I was always looking for Baby in the wrong places, the wrong hearts
I knew she had grown cold without me
I could feel her chilled insides becoming icy blue
And so Baby looked at me through every woman I found on the streets
those were the women I looked into.
Women with cold hearts dripping icicles.
Eyez that made me transparent, unimportant.
Lips that numbed my throat, caused a drip of bitter emptiness.
Baby called to me from every female's voice
and I search the country for her.
The entire country was combed through.
In every state, I knew eventually I would find her
but not without the blood spilt
not without loving the wrong one first.
And I loved them all as I would have Baby
because it could have been her,
she could have been the one to love me
the one I was searching into the high heavens for,
I went searching into the low into the pits of hell.
I figured she was an angel fallen.
Women baring their stories and lovers across their breast,
ink clots in their blood, headaches in their brains.
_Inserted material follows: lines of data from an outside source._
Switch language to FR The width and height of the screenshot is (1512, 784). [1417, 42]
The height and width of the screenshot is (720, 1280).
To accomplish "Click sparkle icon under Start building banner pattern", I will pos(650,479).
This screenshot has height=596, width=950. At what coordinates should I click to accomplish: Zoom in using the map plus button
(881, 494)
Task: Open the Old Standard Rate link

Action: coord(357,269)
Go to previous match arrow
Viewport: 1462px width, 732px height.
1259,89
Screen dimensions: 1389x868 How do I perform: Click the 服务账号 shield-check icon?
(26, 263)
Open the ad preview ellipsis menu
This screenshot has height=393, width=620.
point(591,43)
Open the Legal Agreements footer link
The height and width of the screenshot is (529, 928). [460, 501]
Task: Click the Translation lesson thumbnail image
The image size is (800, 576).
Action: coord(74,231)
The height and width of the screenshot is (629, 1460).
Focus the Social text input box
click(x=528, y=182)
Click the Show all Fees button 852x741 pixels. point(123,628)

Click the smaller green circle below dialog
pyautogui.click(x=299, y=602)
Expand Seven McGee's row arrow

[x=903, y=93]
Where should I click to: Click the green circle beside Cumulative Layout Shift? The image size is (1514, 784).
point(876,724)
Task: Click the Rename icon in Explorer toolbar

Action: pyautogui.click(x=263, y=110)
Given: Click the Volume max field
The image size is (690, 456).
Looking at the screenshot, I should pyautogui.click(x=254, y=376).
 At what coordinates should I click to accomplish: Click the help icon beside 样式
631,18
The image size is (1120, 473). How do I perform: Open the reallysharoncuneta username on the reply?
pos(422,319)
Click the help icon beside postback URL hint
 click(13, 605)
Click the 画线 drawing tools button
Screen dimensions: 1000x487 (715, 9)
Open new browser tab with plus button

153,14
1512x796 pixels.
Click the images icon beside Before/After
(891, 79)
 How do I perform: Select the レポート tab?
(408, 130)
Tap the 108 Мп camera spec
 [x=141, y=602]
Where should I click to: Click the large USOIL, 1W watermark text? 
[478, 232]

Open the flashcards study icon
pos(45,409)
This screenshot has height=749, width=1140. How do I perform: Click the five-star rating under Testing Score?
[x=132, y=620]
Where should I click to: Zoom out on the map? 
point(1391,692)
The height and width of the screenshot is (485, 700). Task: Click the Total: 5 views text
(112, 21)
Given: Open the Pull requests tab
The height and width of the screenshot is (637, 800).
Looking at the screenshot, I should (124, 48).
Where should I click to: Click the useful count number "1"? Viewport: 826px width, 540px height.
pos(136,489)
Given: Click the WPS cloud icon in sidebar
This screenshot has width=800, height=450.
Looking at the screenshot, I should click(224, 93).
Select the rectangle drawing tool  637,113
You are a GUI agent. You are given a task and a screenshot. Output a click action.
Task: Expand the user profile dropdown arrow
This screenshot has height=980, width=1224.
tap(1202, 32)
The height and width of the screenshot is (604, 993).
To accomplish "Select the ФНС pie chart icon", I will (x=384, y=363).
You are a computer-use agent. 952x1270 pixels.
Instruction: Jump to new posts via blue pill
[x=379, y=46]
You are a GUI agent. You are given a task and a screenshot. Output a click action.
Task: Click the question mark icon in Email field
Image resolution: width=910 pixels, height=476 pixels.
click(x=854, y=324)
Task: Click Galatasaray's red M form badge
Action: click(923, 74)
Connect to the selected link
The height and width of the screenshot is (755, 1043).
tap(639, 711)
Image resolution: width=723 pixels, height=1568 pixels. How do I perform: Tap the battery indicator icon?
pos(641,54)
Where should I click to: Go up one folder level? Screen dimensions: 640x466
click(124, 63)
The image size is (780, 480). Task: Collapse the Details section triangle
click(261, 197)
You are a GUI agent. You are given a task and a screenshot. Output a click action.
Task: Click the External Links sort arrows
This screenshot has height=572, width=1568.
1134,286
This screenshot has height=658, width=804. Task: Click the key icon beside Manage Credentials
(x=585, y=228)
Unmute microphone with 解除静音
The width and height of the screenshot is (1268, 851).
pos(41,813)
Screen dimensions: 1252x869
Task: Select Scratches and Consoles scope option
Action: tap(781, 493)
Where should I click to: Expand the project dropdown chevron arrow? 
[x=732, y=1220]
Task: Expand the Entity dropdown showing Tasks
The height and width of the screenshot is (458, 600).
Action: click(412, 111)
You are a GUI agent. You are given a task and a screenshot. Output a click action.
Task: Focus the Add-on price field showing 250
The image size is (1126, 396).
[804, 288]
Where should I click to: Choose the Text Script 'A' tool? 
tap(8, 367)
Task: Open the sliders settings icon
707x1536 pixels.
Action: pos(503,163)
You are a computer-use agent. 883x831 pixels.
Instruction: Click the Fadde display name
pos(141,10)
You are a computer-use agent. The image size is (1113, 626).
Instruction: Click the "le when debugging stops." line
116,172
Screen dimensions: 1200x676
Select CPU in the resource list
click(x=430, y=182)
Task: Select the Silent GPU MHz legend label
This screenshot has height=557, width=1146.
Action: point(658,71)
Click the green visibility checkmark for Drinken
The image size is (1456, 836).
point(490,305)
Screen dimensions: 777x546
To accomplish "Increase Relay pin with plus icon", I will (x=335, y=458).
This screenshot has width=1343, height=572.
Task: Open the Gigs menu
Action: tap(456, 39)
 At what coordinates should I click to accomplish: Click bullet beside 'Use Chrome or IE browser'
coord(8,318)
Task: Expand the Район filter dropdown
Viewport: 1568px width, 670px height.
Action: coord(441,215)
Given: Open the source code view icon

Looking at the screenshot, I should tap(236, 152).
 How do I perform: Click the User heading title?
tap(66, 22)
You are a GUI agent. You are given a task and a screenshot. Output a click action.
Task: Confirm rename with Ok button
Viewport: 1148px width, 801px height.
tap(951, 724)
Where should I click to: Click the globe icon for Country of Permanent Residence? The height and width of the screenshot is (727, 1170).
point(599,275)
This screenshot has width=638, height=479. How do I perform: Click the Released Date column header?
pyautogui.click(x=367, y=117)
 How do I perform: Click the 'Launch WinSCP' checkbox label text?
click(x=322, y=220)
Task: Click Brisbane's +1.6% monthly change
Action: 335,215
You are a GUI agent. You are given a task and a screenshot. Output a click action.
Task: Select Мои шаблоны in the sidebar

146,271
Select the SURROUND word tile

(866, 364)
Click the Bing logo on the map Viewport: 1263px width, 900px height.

Women covered in powder and white smoke,
breathing in poisons, my introduction to escapism
Women with deceiving eyez pregnant with guilt
hands with calluses of hard labor,
alcohol lining their organs
hangovers permanently staining their bed sheets
And I loved them all as I would have Baby.
Looking for her in all of them.
ex convicts, insomniacs, bipolar disorders disrupting their peaceful moments
women with grimy herstories
so many stories behind brown eyez
bad blood, beautiful faces
Baby wasn't there, just an illusion
a dilution of mine,
I was just trying to find her
in all those cold eyez
all those hard hands
all those damaged women.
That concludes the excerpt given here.